**Extract**
The exhaust manifold system 1 comprises first, second, third and fourth exhaust runners 2,4,6,8, respectively, a collector 20, an exhaust pipe 30 and a water jacket 40. The exhaust runners 2,4,6,8 are adapted to connect an engine head (not shown) to the exhaust gas collector 20 in order that exhaust gas expelled from the engine head can be channelled to the collector 20. From the collector 20 the exhaust gases flow to the exhaust pipe 30, connected to the collector 20, from which the exhaust gas can be released, for example into a further part of an exhaust system, or into the atmosphere. The water jacket 40 encloses the exhaust runners

2,4,6,8, collector 30 and part of the exhaust pipe 30.

**Challenge 1**
List every component of the exhaust manifold system named in the exhaust manifold description, with its reference numeral.
**Challenge 2**
Answer these questions from the exhaust manifold description:
(a) What do the exhaust runners connect?
(b) What two examples does it give of where exhaust gas from the exhaust pipe can be released?
(c) How much of the exhaust pipe does the water jacket enclose?
**Challenge 3**
Write a few more sentences of the exhaust manifold description, carrying on after its last sentence.

**Data records**

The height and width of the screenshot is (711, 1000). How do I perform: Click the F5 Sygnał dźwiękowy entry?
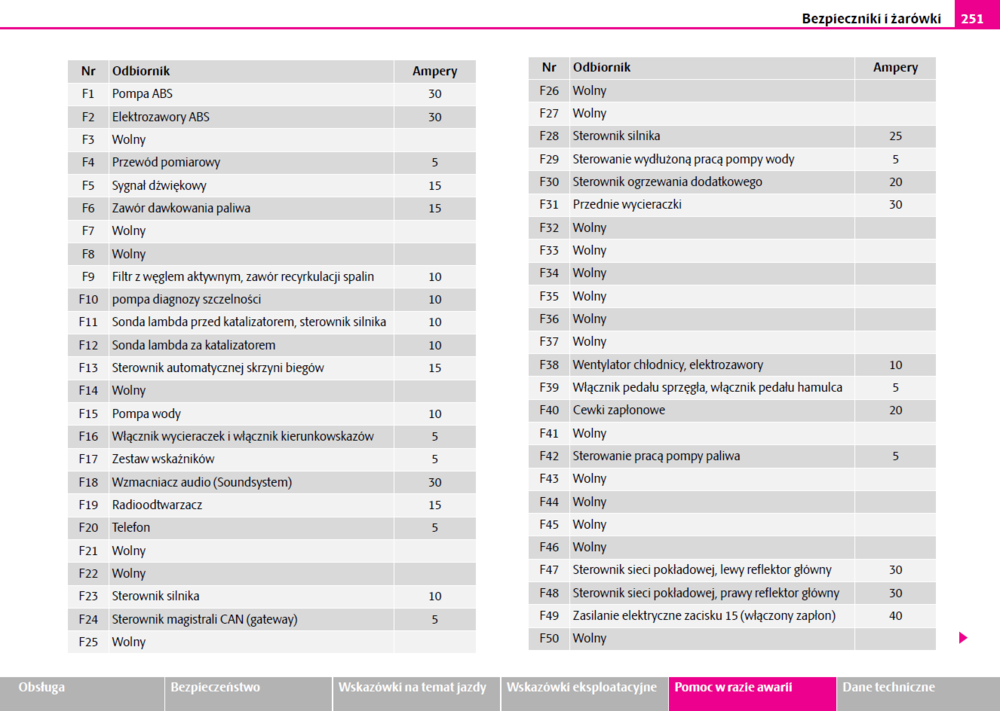[x=160, y=185]
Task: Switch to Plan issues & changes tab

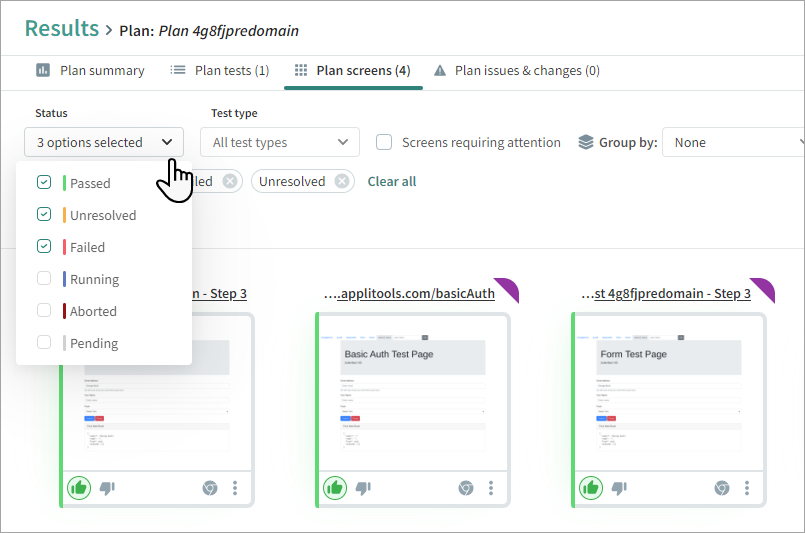Action: (516, 71)
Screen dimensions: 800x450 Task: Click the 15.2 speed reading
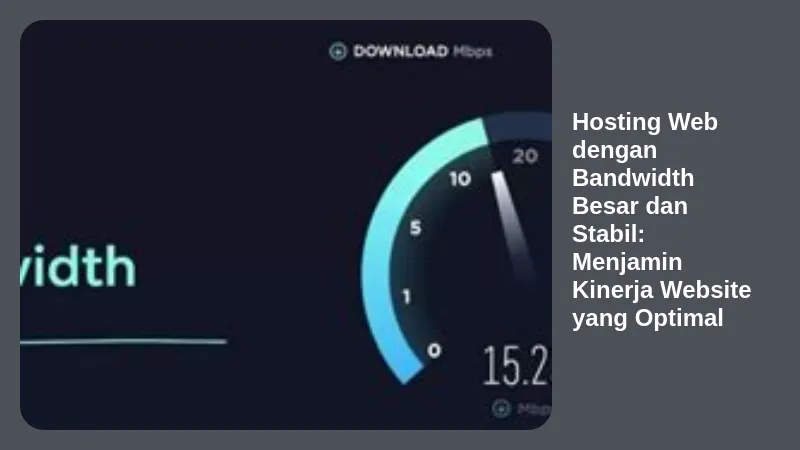point(516,366)
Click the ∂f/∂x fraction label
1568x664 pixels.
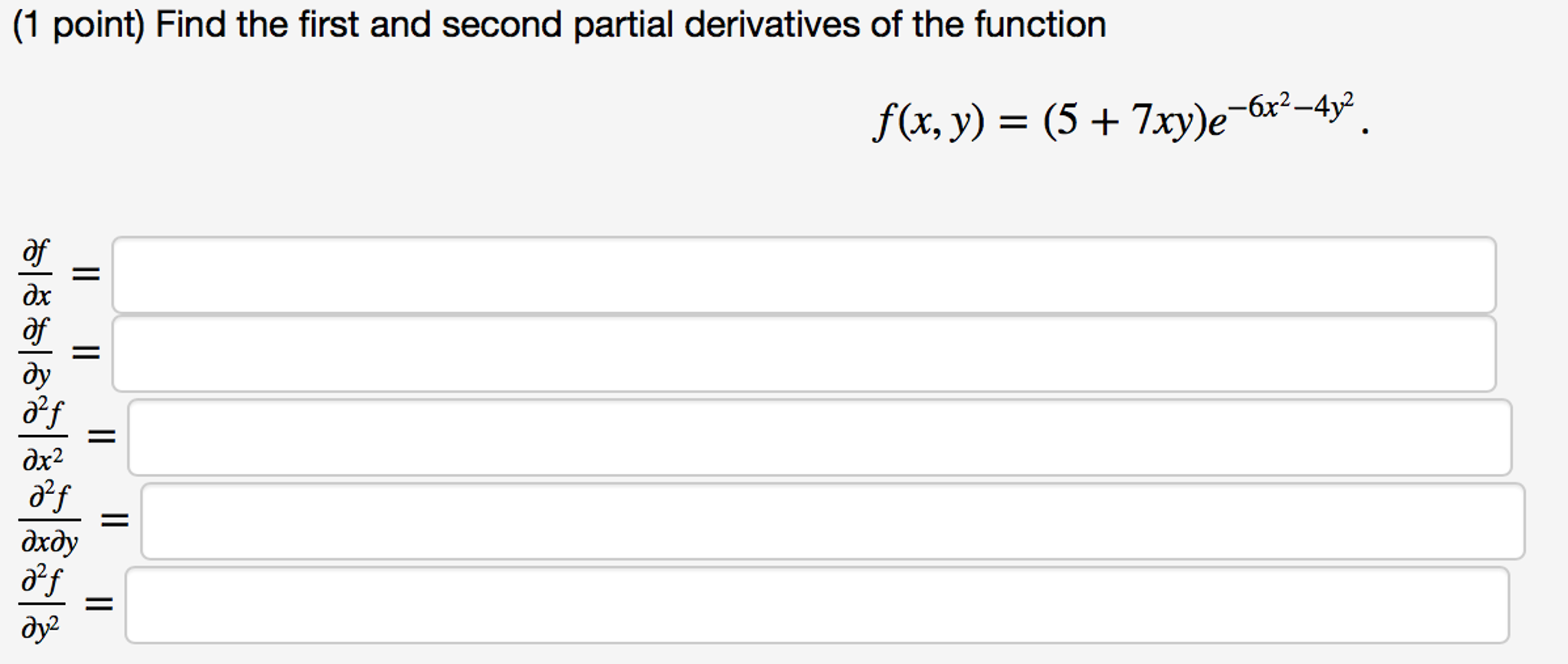(36, 273)
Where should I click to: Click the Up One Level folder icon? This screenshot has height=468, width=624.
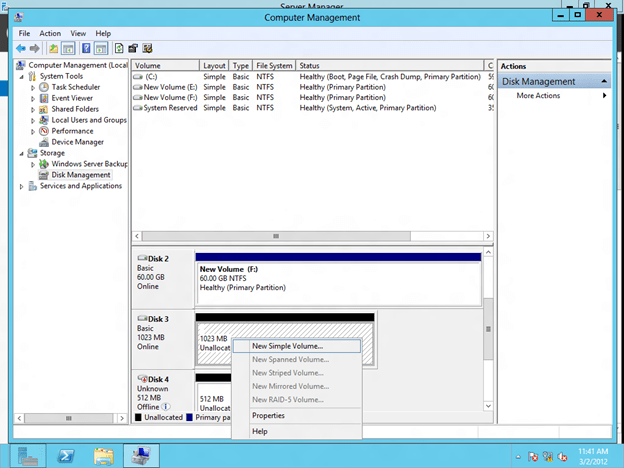pyautogui.click(x=52, y=48)

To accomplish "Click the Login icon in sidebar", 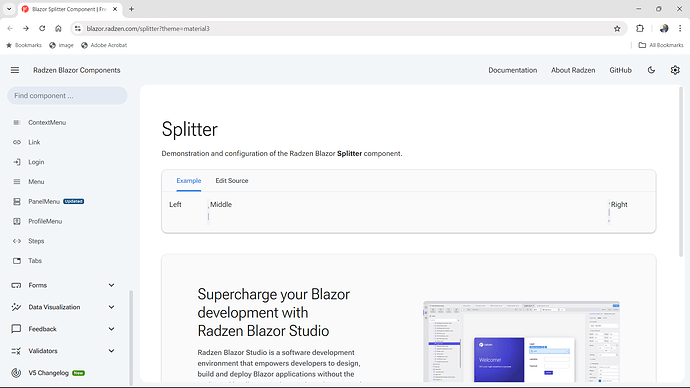I will point(17,162).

**Reply 1**
first exhaust runner 2
second exhaust runner 4
third exhaust runner 6
fourth exhaust runner 8
collector 20
exhaust pipe 30
water jacket 40

**Reply 2**
(a) They connect an engine head to the exhaust gas collector 20.
(b) Into a further part of an exhaust system, or into the atmosphere.
(c) Part of it.

**Reply 3**
In most applications the exhaust manifold system 1 will be generally vertically oriented, so that exhaust gases flow generally upwards from the engine head through the exhaust runners 2,4,6,8, and generally upwards through the collector 30 into the exhaust pipe 30. For the purposes of this description this typical generally vertical orientation will be adopted, although this is not intended to exclude the possibility of other orientations. The water jacket 40 has a water jacket inlet 42, which in this embodiment is towards the bottom of the exhaust manifold system 1 (adjacent exhaust gas inlet ends of the exhaust runners) and a plurality of water jacket outlets 44 which in this embodiment are provided towards the top of the water jacket 40, which is located part way along the exhaust pipe 30. It will be appreciated that fresh or salt water may be forced through the water jacket 40 from the water jacket inlet 42 to the water jacket outlets 44 and that this water flow will effect cooling of the exhaust runners 2,4,6,8, collector 20 and exhaust pipe 30. It will also be appreciated that other coolants could be used if desired (although the water in which the is a

convenient and abundant option) and that even use of a cooling jacket using a gas as a coolant is not considered to be beyond the scope of the invention.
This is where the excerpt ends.